Text block:
Defunct tennis tournament
- Event name: Emami Kolkata Open ATP Challenger Tour
- Location: Kolkata, India
- Venue: Bengal Tennis Association Stadium
- Category: ATP Challenger Tour
- Surface: Hard (indoor)
- Draw: 32S/28Q/16D/4Q
- Prize money: $50,000

= Emami Kolkata Open ATP Challenger Tour =

The Emami Kolkata Open ATP Challenger Tour (formerly known as State Bank of India ATP Challenger Tour) was a professional tennis tournament played on outdoor hardcourts. It was part of the ATP Challenger Tour. It was held annually at the Bengal Tennis Association Stadium in Kolkata, India in 2014 and in 2015.

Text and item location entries

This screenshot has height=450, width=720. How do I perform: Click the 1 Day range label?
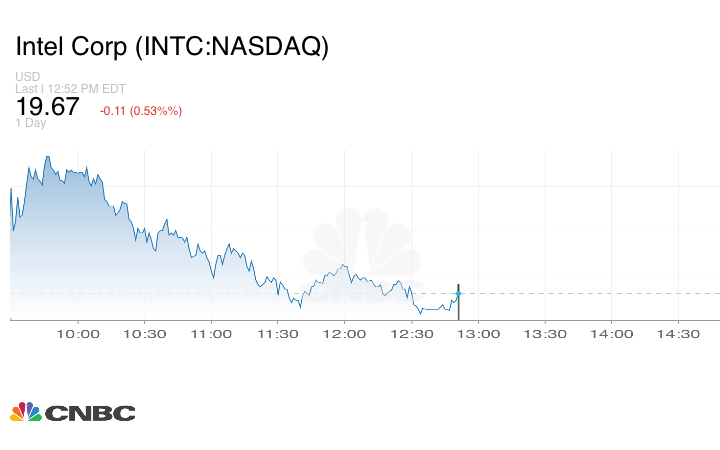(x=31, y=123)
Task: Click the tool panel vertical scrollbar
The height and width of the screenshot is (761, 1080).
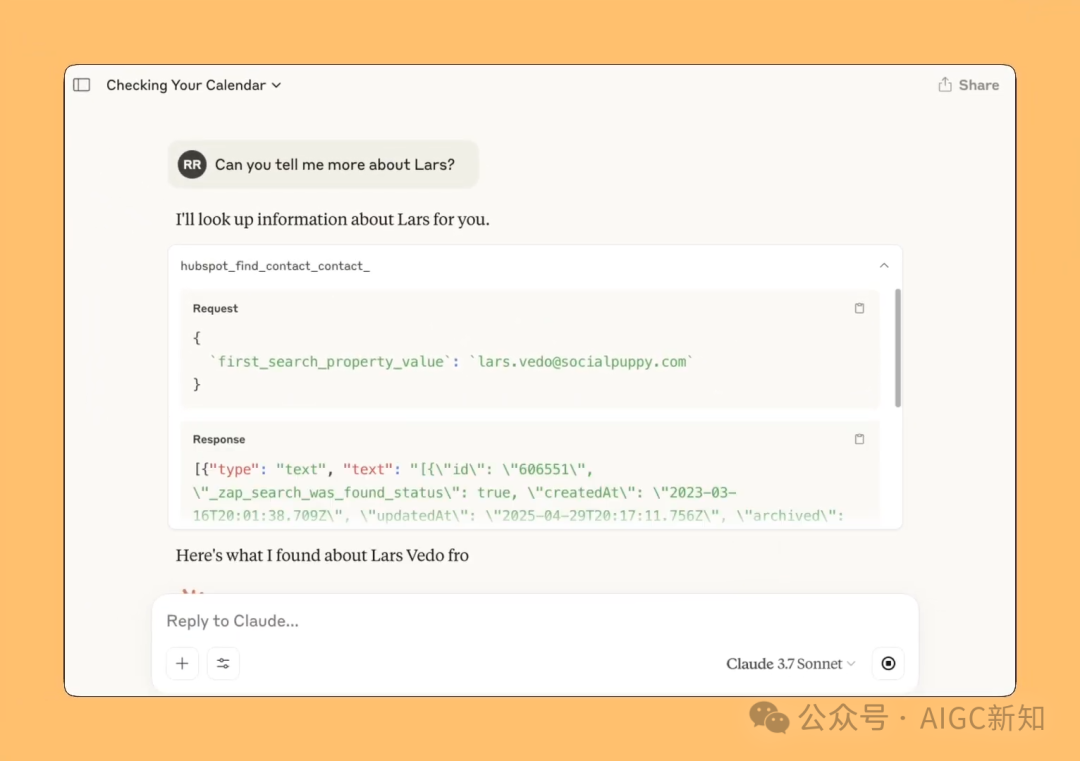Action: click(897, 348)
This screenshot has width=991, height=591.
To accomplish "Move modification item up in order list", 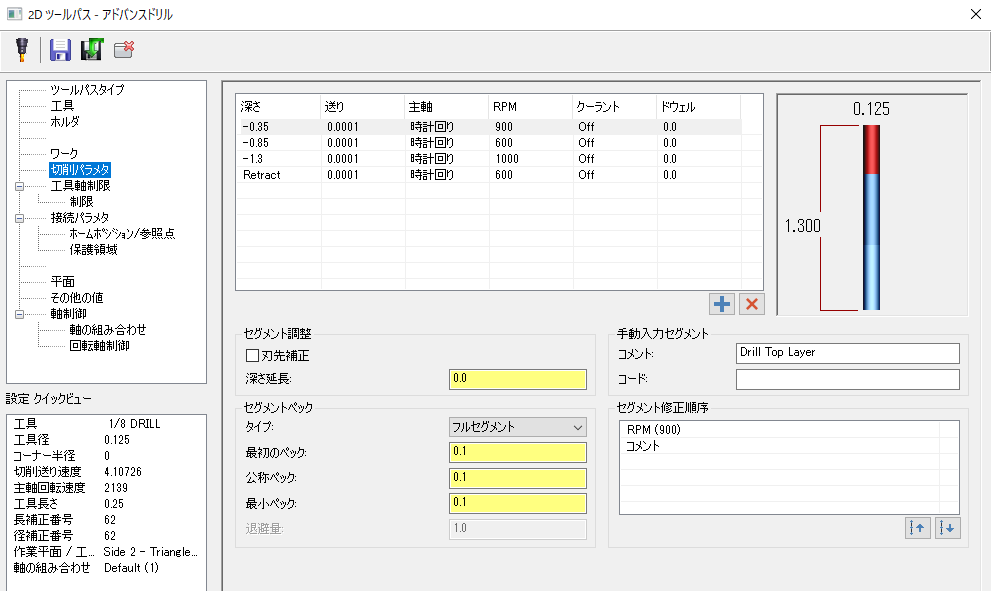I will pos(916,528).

Prompt A: From the Kolkata tennis tournament text, reproduce the passage starting at "Defunct tennis tournament" and ending at "and in 2015.".
Prompt B:
Answer these questions from the Kolkata tennis tournament text:
(i) What prize money is listed for the tournament?
(ii) Under what name was the tournament formerly known?
(iii) In which years was it held?

Finished answer A:
Defunct tennis tournament
- Event name: Emami Kolkata Open ATP Challenger Tour
- Location: Kolkata, India
- Venue: Bengal Tennis Association Stadium
- Category: ATP Challenger Tour
- Surface: Hard (indoor)
- Draw: 32S/28Q/16D/4Q
- Prize money: $50,000

= Emami Kolkata Open ATP Challenger Tour =

The Emami Kolkata Open ATP Challenger Tour (formerly known as State Bank of India ATP Challenger Tour) was a professional tennis tournament played on outdoor hardcourts. It was part of the ATP Challenger Tour. It was held annually at the Bengal Tennis Association Stadium in Kolkata, India in 2014 and in 2015.

Finished answer B:
(i) $50,000
(ii) State Bank of India ATP Challenger Tour
(iii) 2014 and 2015